This week tickets for a series of Michael Jackson concerts at the O2 Arena (formerly the Millennium Dome) in London sold out in next to no time. The controversial pop superstar claims that the concerts, which will earn him more than $50 million, will be his last ever in London. Will you be there?
Tell me I'm not dreaming, but it appears that a celebrity whose career was consigned to history a few years ago, seems to be on the up. I just don't get it.
Anyway, it's not the self-proclaimed King of Pop who is trying to make some handy ready money out of the fanatical following of his loyal fans.
Lets look at Jackson's website, for instance, at www.michaeljackson.com.
At the bottom you'll see a banner advert inviting people to live and work in the USA. The advert is served up by a division of Jackson's record company, Sony BMG, who themselves get it from an advertising network called Advertising.com.
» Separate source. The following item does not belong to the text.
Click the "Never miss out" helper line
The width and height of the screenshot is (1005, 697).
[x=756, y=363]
Nothing bad or dangerous so far.
But what I'm especially interested in is what happens when you click on the advert. You get taken to a website called www.usafis.org, which offers you the opportunity to enter the lottery for an American Green Card (essentially the authorisation to live and work in the United States).
And there, in black-and-white, the website claims that it can help you get your Green Card through the Diversity Lottery (DV) scheme that awards 50,000 immigrant visas to the United States each year.
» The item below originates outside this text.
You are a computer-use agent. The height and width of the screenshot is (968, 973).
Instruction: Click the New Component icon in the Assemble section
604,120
And if you do fill in the form with your details, you'll find that Usafis will charge you between $69 and $499 for the privilege.
Does something smell fishy to you? Well, you are not alone. I can't help it, my cynical human nature kicked in too, and a quick bit of Googling discovered that there's no requirement to pay any money to enter the Diversity Lottery. The thing is - this isn't a lottery that can be rigged. People wishing to fast-track their entry into the States may think that paying money is a way to beat it, but it won't help.
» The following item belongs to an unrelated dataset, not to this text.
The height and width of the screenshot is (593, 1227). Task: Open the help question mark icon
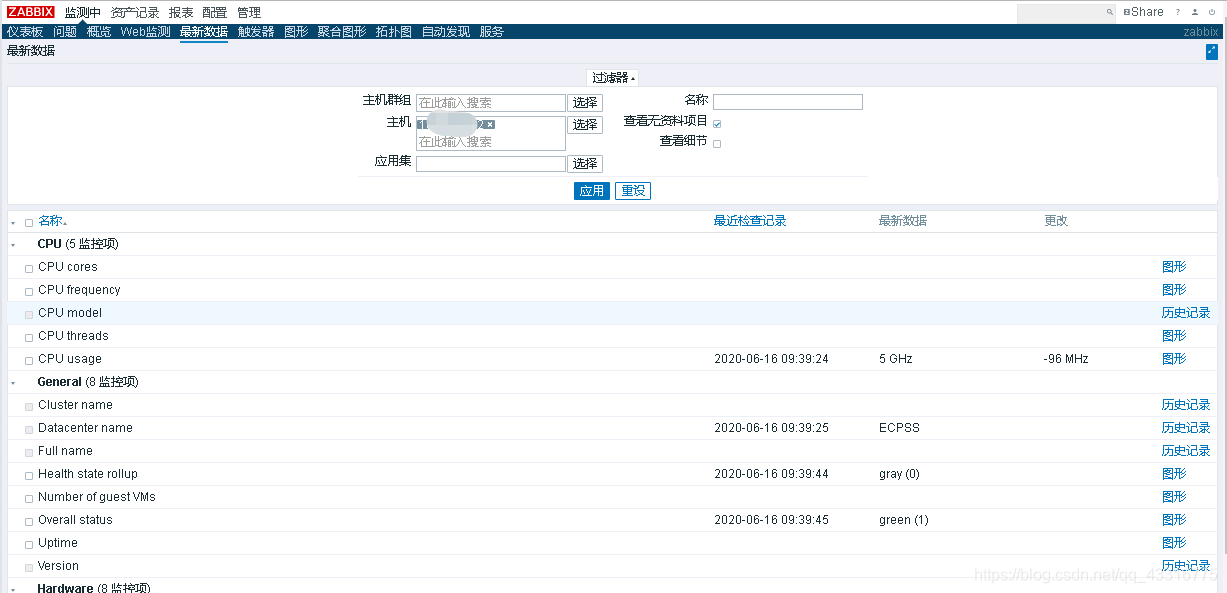pos(1177,13)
In fact, the US Department of State on its website warns about companies that "charge money to 'complete' lottery forms".
Personally I'd be cautious of giving them my credit card details and personal information in the first place - but even if they do respect my privacy, keep that data securely and don't plunder my bank account, I still wouldn't be happy with being charged with something I didn't need to pay for.
PS. I've 'hidden' some Michael Jackson song titles in this blog entry. The first person to find them all and email me the answers will win a fabulous and very exclusive Sophos t-shirt as a prize. :) Warning - some of them are a little obscure! Sorry, this competition is now closed - see the answers here
Update: Since I wrote this blog entry Clu-blog reader Kay of Server Management magazine has been in touch to point out that it would be pointless for mainland UK readers to fill in the form anyway, as they are not eligible to enter the lottery. The US has published a list of those countries whose citizens are not eligible for those who are interested.